Seorang wartawan Tanah Datar aktif saat ini terjeret dengan kasus remeh temeh beberapa waktu lalu dan masuk bui.
Bahkan masuknya salah seorang wartawan dalam tahanan Polres Tanah Datar yang dititipkan Kejaksaan, menjadi tanda tanya besar dibenak penulis, disebabkan hanya karena kasus remeh temeh. Dalam menyikapi persoalan ini aparat penegak hukum sampai saat ini belum terketuk hatinya, menyikapi surat penangguhan penahanan atau tahanan kota terhadap wartawan yang juga pimpinan redaksi salah satu media online ternama di Sumatera Barat.
Berbicara ego diri mau dibawa kemana, tidakkah kita tersentak kalau kita punya rumah yang sama( wartawan), minum kopi pahit bersama, bahkan rokokpun kadang kala sering kita besama, mencari berita pergi bersama-sama, kadang kala kehujanan dan kemalaman sekarang dimana letak hati kita, kenapa hilang dan tidak ada tersisa ruang di hati kita kalau kita satu rasa, satu nasib bahkan satu tujuan.

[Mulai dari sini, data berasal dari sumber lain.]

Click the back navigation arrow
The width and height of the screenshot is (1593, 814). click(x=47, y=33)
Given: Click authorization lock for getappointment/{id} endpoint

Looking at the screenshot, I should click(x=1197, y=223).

penulis tidak bisa berbuat banyak, akan tetapi terpanggil dari jiwa yang dalam akan ke prihatinan saudaraku se profesi, beda pendapat itu wajar, berdebat itu biasa tapi yang luar biasa kenapa sikap dan ego mengalahkan hati nurani kita. Sadarilah wahai rekan-rekanku tidak selamanya ego dan rasa ingin mengalahkan seseorang akan membuat hati tenang dan dihargai orang, jiwa yang bersih saling memaafkan dan tidak saling menjatuhkan adalah inti dari persaudaraan itu.
Kalau kita memang menggangap kita satu profesi dan tujuan yang sama kenapa iri, dengki dan saling tikung menikung diantara kita dipupuk seakan akan sudah mendarah daging diantara kita jurnalist di tanah datar ini.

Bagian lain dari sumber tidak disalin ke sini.